*Problems to solve:*
1. Answer these questions using the bulk watch proposal, putting each answer on its own line marked (a), (b), and (c):
(a) Which three kinds of resources should a node only be able to read if they are associated with it?
(b) What does the kubelet currently send to retrieve individual objects?
(c) Which two bulk operations does the proposal introduce?
2. According to the bulk watch proposal, why does the kubelet send individual GET requests instead of using watch, and why does it send them periodically?

======== Text extract ========

Date: Fri, 10 Mar 2017 15:14:38 +0100
Subject: [PATCH] List/Watch/Get of objects associated with node

---
 contributors/design-proposals/bulk_watch.md | 476 ++++++++++++++++++++
 1 file changed, 476 insertions(+)
 create mode 100644 contributors/design-proposals/bulk_watch.md

diff --git a/contributors/design-proposals/bulk_watch.md b/contributors/design-proposals/bulk_watch.md
new file mode 100644
index 00000000000..64db9053706
--- /dev/null
+++ b/contributors/design-proposals/bulk_watch.md
@@ -0,0 +1,476 @@
+# Background
+
+ As part of increasing security of a cluster, we are planning to limit the
+ability of a given Kubelet (in general: node), to be able to read only
+resources associated with it. Those resources, in particular means: secrets,
+configmaps & persistentvolumeclaims. This is needed to avoid situation when
+compromising node de facto means compromising a cluster. For more details &
+discussions see https://github.com/kubernetes/kubernetes/issues/40476.
+ 
+ However, by some extension to this effort, we would like to improve scalability
+of the system, by significantly reducing amount of api calls coming from
+kubelets. As of now, to avoid situation that kubelet is watching all secrets/
+configmaps/... in the system, it is not using watch for this purpose. Instead of
+that, it is retrieving indidual objects, by sending individual GET requests.
+However, to enable automatic updates of mounted secrets/configmaps/..., Kubelet
+is sending those GET requests periodically. In large clusters, this is
+generating huge unnecessary load, as this load in principle should be
+watch-based. We would like to address this together with solving the
+authorization issue.
+
+
+# Proposal
+
+ In this proposal, we're not focusing on how exactly security should be done.
+We're just sketching very high level approach and exact authorization mechanism
+should be discussed separately.
+
+ At the high level, what we would like to achieve is to enable LIST and WATCH
+requests to support more sophisticated filtering (e.g. we would like to be able
+to somehow ask for all Secrets attached to all pods bound to a given node in a
+single LIST or WATCH request). However, the design has to be consistent with
+authorization of other types of requests (in particular GETs).
+
+ To solve this problem, we propose to introduce the idea of `bulk watch ` and
+`bulk get ` (and in the future other bulk operations). This idea was already
+appearing in the community and now we have good usecase to proceed with it.
+
+ Once a bulk watch is set up, we also need to periodically verify its ACLs.

======== Listed records ========

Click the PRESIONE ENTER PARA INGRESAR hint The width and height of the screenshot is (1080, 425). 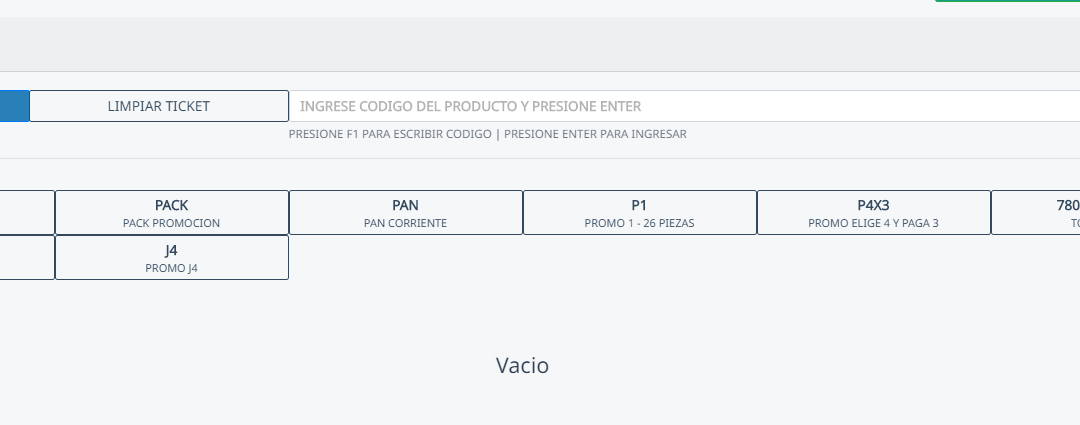[595, 134]
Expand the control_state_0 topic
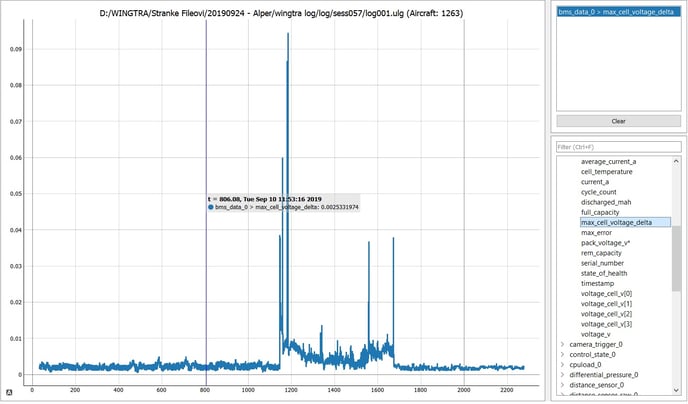The height and width of the screenshot is (404, 688). pyautogui.click(x=562, y=354)
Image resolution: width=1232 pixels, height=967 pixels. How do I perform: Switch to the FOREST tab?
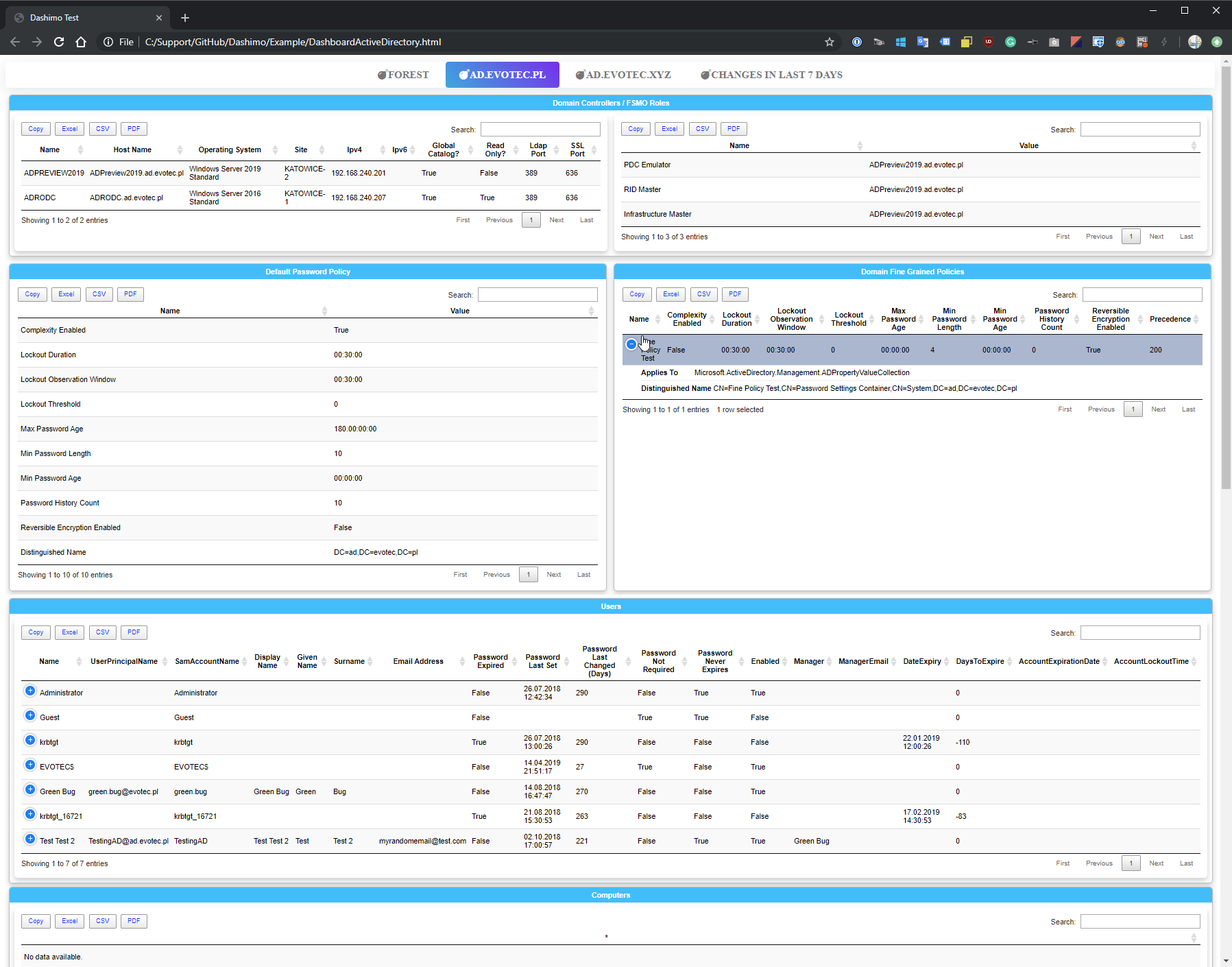404,75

========

*Solution set:*
1.
(a) Secrets, configmaps, and persistentvolumeclaims.
(b) Individual GET requests, sent periodically.
(c) Bulk watch and bulk get.

2. The kubelet avoids watch so that it is not watching all secrets, configmaps, and similar objects in the system. It sends the GET requests periodically so that mounted secrets and configmaps are updated automatically.